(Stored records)
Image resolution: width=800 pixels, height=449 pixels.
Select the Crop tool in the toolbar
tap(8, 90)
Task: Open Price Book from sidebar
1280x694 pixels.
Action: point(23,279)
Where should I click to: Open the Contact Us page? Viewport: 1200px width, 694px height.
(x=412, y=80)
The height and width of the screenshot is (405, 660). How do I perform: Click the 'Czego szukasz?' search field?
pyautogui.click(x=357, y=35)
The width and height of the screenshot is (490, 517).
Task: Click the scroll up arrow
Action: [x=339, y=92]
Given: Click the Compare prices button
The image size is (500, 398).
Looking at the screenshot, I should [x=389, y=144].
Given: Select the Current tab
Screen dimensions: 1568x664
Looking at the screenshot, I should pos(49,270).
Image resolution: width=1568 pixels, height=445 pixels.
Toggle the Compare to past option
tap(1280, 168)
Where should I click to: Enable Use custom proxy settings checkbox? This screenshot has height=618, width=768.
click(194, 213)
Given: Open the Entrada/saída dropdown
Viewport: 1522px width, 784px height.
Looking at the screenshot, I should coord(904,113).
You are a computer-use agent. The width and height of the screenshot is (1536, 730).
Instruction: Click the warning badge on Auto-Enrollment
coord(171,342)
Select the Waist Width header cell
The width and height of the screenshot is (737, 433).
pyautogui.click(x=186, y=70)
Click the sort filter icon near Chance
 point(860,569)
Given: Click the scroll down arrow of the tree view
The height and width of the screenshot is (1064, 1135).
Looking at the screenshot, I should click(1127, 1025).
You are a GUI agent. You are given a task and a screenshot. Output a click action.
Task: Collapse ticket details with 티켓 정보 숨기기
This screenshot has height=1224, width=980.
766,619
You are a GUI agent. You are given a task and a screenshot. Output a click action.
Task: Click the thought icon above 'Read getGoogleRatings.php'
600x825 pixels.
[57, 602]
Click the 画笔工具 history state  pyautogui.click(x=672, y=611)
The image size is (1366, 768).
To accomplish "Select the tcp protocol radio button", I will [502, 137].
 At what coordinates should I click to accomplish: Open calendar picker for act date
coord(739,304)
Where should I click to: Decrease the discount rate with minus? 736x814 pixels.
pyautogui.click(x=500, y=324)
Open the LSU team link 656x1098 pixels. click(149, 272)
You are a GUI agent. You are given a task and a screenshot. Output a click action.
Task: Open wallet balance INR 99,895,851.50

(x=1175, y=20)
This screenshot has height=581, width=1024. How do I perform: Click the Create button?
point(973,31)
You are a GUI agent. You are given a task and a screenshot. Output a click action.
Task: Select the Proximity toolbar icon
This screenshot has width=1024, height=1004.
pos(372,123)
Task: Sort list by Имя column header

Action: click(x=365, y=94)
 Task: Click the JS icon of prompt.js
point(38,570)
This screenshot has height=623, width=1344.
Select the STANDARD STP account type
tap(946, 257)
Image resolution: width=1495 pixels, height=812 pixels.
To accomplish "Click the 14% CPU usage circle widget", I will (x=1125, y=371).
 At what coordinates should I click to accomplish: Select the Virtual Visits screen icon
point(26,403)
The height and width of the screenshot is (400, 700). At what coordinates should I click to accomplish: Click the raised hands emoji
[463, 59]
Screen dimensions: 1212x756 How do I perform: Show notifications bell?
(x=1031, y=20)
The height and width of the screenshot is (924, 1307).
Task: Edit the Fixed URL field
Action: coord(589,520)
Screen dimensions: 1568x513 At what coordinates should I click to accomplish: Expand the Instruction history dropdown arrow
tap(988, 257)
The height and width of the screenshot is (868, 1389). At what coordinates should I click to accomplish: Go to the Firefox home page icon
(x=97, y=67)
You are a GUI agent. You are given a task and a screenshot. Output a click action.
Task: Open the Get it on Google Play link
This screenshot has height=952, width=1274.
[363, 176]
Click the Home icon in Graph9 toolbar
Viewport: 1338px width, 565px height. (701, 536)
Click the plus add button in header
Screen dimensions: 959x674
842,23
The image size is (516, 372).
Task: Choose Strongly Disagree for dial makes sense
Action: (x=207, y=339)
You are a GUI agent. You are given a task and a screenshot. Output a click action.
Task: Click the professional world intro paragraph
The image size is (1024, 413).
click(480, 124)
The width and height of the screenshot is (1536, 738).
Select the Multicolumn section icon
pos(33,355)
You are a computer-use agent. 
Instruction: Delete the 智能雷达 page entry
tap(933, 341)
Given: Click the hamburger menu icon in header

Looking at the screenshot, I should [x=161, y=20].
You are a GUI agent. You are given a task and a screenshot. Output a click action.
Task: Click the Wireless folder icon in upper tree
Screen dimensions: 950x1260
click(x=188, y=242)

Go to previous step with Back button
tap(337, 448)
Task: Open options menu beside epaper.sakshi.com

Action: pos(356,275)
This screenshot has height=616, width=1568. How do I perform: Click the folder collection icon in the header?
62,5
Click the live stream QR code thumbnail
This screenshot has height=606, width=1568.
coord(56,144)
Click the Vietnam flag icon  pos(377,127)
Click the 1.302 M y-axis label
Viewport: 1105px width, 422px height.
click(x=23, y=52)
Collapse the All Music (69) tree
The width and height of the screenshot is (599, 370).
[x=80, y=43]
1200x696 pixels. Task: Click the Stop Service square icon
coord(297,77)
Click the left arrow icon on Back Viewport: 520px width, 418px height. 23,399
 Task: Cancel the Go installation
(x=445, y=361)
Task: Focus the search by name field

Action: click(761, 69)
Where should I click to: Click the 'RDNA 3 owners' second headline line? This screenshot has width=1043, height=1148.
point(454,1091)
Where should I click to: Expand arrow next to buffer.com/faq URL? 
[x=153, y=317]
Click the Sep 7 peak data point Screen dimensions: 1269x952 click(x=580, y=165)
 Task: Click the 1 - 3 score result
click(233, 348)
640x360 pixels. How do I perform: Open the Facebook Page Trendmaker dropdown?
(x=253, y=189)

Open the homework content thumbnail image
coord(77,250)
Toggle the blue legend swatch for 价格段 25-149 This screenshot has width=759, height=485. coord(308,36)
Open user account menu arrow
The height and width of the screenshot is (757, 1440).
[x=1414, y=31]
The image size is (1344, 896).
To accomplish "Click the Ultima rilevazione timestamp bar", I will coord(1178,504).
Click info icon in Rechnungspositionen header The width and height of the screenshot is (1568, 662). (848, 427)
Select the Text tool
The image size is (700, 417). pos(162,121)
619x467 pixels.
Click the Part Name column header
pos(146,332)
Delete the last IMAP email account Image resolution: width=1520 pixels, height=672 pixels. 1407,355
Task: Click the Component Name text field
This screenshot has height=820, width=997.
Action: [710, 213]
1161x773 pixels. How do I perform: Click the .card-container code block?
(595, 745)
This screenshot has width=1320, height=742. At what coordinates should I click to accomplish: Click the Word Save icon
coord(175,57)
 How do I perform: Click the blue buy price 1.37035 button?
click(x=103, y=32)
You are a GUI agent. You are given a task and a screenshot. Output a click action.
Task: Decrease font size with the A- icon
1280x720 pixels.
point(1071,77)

▶ [EXERCISE INSTRUCTIONS]
Output the entries exactly.

▶ [SOLUTION FOR THIS PROBLEM]
Image resolution: width=800 pixels, height=449 pixels.
Select the Crop tool in the toolbar
tap(8, 90)
Task: Open Price Book from sidebar
1280x694 pixels.
Action: point(23,279)
Where should I click to: Open the Contact Us page? Viewport: 1200px width, 694px height.
(x=412, y=80)
The height and width of the screenshot is (405, 660). How do I perform: Click the 'Czego szukasz?' search field?
pyautogui.click(x=357, y=35)
The width and height of the screenshot is (490, 517).
Task: Click the scroll up arrow
Action: [x=339, y=92]
Given: Click the Compare prices button
The image size is (500, 398).
Looking at the screenshot, I should [x=389, y=144].
Given: Select the Current tab
Screen dimensions: 1568x664
Looking at the screenshot, I should pos(49,270).
Image resolution: width=1568 pixels, height=445 pixels.
Toggle the Compare to past option
tap(1280, 168)
Where should I click to: Enable Use custom proxy settings checkbox? This screenshot has height=618, width=768.
click(194, 213)
Given: Open the Entrada/saída dropdown
Viewport: 1522px width, 784px height.
Looking at the screenshot, I should coord(904,113).
You are a computer-use agent. The width and height of the screenshot is (1536, 730).
Instruction: Click the warning badge on Auto-Enrollment
coord(171,342)
Select the Waist Width header cell
The width and height of the screenshot is (737, 433).
pyautogui.click(x=186, y=70)
Click the sort filter icon near Chance
 point(860,569)
Given: Click the scroll down arrow of the tree view
The height and width of the screenshot is (1064, 1135).
Looking at the screenshot, I should click(1127, 1025).
You are a GUI agent. You are given a task and a screenshot. Output a click action.
Task: Collapse ticket details with 티켓 정보 숨기기
This screenshot has height=1224, width=980.
766,619
You are a GUI agent. You are given a task and a screenshot. Output a click action.
Task: Click the thought icon above 'Read getGoogleRatings.php'
600x825 pixels.
[57, 602]
Click the 画笔工具 history state  pyautogui.click(x=672, y=611)
The image size is (1366, 768).
To accomplish "Select the tcp protocol radio button", I will [502, 137].
 At what coordinates should I click to accomplish: Open calendar picker for act date
coord(739,304)
Where should I click to: Decrease the discount rate with minus? 736x814 pixels.
pyautogui.click(x=500, y=324)
Open the LSU team link 656x1098 pixels. click(149, 272)
You are a GUI agent. You are given a task and a screenshot. Output a click action.
Task: Open wallet balance INR 99,895,851.50

(x=1175, y=20)
This screenshot has height=581, width=1024. How do I perform: Click the Create button?
point(973,31)
You are a GUI agent. You are given a task and a screenshot. Output a click action.
Task: Select the Proximity toolbar icon
This screenshot has width=1024, height=1004.
pos(372,123)
Task: Sort list by Имя column header

Action: click(x=365, y=94)
 Task: Click the JS icon of prompt.js
point(38,570)
This screenshot has height=623, width=1344.
Select the STANDARD STP account type
tap(946, 257)
Image resolution: width=1495 pixels, height=812 pixels.
To accomplish "Click the 14% CPU usage circle widget", I will (x=1125, y=371).
 At what coordinates should I click to accomplish: Select the Virtual Visits screen icon
point(26,403)
The height and width of the screenshot is (400, 700). At what coordinates should I click to accomplish: Click the raised hands emoji
[463, 59]
Screen dimensions: 1212x756 How do I perform: Show notifications bell?
(x=1031, y=20)
The height and width of the screenshot is (924, 1307).
Task: Edit the Fixed URL field
Action: coord(589,520)
Screen dimensions: 1568x513 At what coordinates should I click to accomplish: Expand the Instruction history dropdown arrow
tap(988, 257)
The height and width of the screenshot is (868, 1389). At what coordinates should I click to accomplish: Go to the Firefox home page icon
(x=97, y=67)
You are a GUI agent. You are given a task and a screenshot. Output a click action.
Task: Open the Get it on Google Play link
This screenshot has height=952, width=1274.
[363, 176]
Click the Home icon in Graph9 toolbar
Viewport: 1338px width, 565px height. (701, 536)
Click the plus add button in header
Screen dimensions: 959x674
842,23
The image size is (516, 372).
Task: Choose Strongly Disagree for dial makes sense
Action: (x=207, y=339)
You are a GUI agent. You are given a task and a screenshot. Output a click action.
Task: Click the professional world intro paragraph
The image size is (1024, 413).
click(480, 124)
The width and height of the screenshot is (1536, 738).
Select the Multicolumn section icon
pos(33,355)
You are a computer-use agent. 
Instruction: Delete the 智能雷达 page entry
tap(933, 341)
Given: Click the hamburger menu icon in header

Looking at the screenshot, I should [x=161, y=20].
You are a GUI agent. You are given a task and a screenshot. Output a click action.
Task: Click the Wireless folder icon in upper tree
Screen dimensions: 950x1260
click(x=188, y=242)

Go to previous step with Back button
tap(337, 448)
Task: Open options menu beside epaper.sakshi.com

Action: pos(356,275)
This screenshot has height=616, width=1568. How do I perform: Click the folder collection icon in the header?
62,5
Click the live stream QR code thumbnail
This screenshot has height=606, width=1568.
coord(56,144)
Click the Vietnam flag icon  pos(377,127)
Click the 1.302 M y-axis label
Viewport: 1105px width, 422px height.
click(x=23, y=52)
Collapse the All Music (69) tree
The width and height of the screenshot is (599, 370).
[x=80, y=43]
1200x696 pixels. Task: Click the Stop Service square icon
coord(297,77)
Click the left arrow icon on Back Viewport: 520px width, 418px height. 23,399
 Task: Cancel the Go installation
(x=445, y=361)
Task: Focus the search by name field

Action: click(761, 69)
Where should I click to: Click the 'RDNA 3 owners' second headline line? This screenshot has width=1043, height=1148.
point(454,1091)
Where should I click to: Expand arrow next to buffer.com/faq URL? 
[x=153, y=317]
Click the Sep 7 peak data point Screen dimensions: 1269x952 click(x=580, y=165)
 Task: Click the 1 - 3 score result
click(233, 348)
640x360 pixels. How do I perform: Open the Facebook Page Trendmaker dropdown?
(x=253, y=189)

Open the homework content thumbnail image
coord(77,250)
Toggle the blue legend swatch for 价格段 25-149 This screenshot has width=759, height=485. coord(308,36)
Open user account menu arrow
The height and width of the screenshot is (757, 1440).
[x=1414, y=31]
The image size is (1344, 896).
To accomplish "Click the Ultima rilevazione timestamp bar", I will coord(1178,504).
Click info icon in Rechnungspositionen header The width and height of the screenshot is (1568, 662). (848, 427)
Select the Text tool
The image size is (700, 417). pos(162,121)
619x467 pixels.
Click the Part Name column header
pos(146,332)
Delete the last IMAP email account Image resolution: width=1520 pixels, height=672 pixels. 1407,355
Task: Click the Component Name text field
This screenshot has height=820, width=997.
Action: [710, 213]
1161x773 pixels. How do I perform: Click the .card-container code block?
(595, 745)
This screenshot has width=1320, height=742. At what coordinates should I click to accomplish: Click the Word Save icon
coord(175,57)
 How do I perform: Click the blue buy price 1.37035 button?
click(x=103, y=32)
You are a GUI agent. You are given a task and a screenshot. Output a click action.
Task: Decrease font size with the A- icon
1280x720 pixels.
point(1071,77)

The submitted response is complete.